1. A mounting device for mounting an insertion member having a plurality of types of projections with different lengths on a substrate by holding the insertion member by a suction nozzle and inserting the projections into through holes of the substrate,

the mounting device is characterized by comprising:

an information acquisition unit that acquires positional information of all the tips of the plurality of types of bumps;

a correction value calculation unit that calculates a correction value based on the position information of the plurality of types of bumps acquired by the information acquisition unit; and

a nozzle control unit to which the correction value is input from the correction value calculation unit, to control the nozzle so that the position of the tip of each of the plurality of types of bumps is corrected based on the correction value and the position information of the tip of each of the bumps for each of the plurality of types of bumps in sequence from the one of the plurality of types of bumps, and the tip of the bump is inserted into the through hole of the substrate,

the information acquisition unit performs image recognition for each type group of the bumps, and obtains the position information for each group.

2. The mounting device of claim 1,

the insertion member is obtained by assembling a plurality of members, and the plurality of kinds of projections are provided on different members.

3. The mounting device of claim 2,

the insertion member ensures positional accuracy of the plurality of kinds of projections for each of the plurality of members.

4. The mounting device according to any one of claims 1 to 3,

the information acquisition unit acquires 3-dimensional position information of the tips of the plurality of types of bumps.

5. The mounting device of claim 4,

the information acquisition unit acquires 3-dimensional position information of the tips of the plurality of types of bumps by a phase shift method.

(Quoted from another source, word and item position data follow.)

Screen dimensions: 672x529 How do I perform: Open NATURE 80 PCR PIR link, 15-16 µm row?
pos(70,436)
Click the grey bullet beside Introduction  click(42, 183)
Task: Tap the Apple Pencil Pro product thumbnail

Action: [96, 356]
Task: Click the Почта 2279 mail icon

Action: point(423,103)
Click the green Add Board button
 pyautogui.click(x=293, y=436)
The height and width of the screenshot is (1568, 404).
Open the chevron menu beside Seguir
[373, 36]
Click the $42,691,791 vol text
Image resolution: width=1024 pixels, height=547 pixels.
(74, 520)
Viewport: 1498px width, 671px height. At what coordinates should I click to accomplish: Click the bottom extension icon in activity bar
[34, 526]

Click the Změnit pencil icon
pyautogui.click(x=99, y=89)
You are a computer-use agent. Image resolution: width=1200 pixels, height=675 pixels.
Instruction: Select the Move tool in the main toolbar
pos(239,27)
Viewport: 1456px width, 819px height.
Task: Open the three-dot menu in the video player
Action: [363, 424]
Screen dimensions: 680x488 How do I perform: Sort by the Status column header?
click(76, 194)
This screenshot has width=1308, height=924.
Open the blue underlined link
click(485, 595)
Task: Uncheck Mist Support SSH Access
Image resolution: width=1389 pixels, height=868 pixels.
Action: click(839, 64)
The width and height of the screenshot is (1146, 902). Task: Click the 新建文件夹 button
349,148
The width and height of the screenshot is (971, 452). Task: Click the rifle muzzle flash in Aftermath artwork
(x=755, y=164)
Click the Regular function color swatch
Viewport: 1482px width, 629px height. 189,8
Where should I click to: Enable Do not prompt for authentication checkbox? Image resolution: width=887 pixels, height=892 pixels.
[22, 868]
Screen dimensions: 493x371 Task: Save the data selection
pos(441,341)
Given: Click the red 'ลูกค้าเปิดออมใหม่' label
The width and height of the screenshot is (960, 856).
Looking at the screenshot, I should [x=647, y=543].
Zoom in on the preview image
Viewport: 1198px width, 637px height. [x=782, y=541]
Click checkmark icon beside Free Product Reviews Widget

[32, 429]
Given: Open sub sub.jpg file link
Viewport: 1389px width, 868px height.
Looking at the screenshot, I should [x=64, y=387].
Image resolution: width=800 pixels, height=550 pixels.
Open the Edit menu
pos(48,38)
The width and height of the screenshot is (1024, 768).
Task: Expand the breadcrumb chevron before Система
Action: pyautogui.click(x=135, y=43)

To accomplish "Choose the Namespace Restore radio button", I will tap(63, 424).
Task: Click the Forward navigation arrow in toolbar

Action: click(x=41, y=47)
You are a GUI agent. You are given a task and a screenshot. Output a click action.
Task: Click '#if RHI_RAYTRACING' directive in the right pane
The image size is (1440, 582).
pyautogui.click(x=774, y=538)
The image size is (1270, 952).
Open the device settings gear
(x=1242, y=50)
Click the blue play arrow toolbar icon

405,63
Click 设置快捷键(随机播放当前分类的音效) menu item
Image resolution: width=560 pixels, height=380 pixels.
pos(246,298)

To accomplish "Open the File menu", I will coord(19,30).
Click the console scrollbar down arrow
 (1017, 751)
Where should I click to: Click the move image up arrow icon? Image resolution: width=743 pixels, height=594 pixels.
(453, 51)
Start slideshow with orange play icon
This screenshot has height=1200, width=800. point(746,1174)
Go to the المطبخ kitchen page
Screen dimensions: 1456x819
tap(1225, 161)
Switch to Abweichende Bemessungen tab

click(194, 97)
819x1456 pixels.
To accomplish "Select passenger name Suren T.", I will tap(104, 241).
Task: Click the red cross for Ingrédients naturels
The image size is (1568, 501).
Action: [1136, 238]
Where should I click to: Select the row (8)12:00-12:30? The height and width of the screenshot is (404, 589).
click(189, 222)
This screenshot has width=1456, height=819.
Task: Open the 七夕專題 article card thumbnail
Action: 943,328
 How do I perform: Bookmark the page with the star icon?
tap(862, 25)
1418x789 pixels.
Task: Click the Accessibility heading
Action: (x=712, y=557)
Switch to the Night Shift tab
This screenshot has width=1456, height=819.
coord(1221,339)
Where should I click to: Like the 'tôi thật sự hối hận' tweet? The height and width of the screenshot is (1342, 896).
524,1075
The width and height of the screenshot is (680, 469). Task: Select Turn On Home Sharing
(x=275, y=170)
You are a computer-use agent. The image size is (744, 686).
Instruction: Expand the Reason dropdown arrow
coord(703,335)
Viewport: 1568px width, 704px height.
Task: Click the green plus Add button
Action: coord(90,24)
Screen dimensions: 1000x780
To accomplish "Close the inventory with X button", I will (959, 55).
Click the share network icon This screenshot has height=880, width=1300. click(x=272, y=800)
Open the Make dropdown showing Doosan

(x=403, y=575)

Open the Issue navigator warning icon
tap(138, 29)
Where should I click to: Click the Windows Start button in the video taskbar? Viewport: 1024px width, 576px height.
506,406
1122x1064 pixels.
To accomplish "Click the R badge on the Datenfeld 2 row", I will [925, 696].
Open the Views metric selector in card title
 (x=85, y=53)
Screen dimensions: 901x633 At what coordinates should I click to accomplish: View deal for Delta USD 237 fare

6. The mounting device according to any one of claims 1 to 3,

the nozzle control unit controls the nozzle so that the tip of the bump of this time is inserted from the surface of the substrate to the through hole by an insertion amount smaller than a difference between lengths of a bump of this time in an insertion order and a bump of a next time in the insertion order among the plurality of kinds of bumps.

7. The mounting device according to any one of claims 1 to 3,

the insertion member is a USB connector in which a plug member is assembled to a housing member,

a1 st projection is provided on the housing member, and a 2 nd projection shorter than the 1 st projection and a lead terminal shorter than the 2 nd projection are provided on the plug member.

8. A mounting method for mounting an insertion member on a substrate by holding the insertion member with a suction nozzle, the insertion member being provided with a plurality of kinds of projections having different lengths, and inserting the projections into through holes of the substrate,

the mounting method is characterized by comprising the following steps:

acquiring position information of all the tips of the plurality of types of bumps;

calculating a correction value based on the acquired position information of the plurality of types of bumps; and

controlling the suction nozzle so that position correction is performed for each of the plurality of kinds of bumps in sequence from a long one of the plurality of kinds of bumps based on the position information of the tip of each bump and the correction value, and the tip of the bump is inserted into the through-hole of the substrate,

in the step of acquiring the position information, image recognition is performed for each type of the bump group, and the position information is obtained for each group.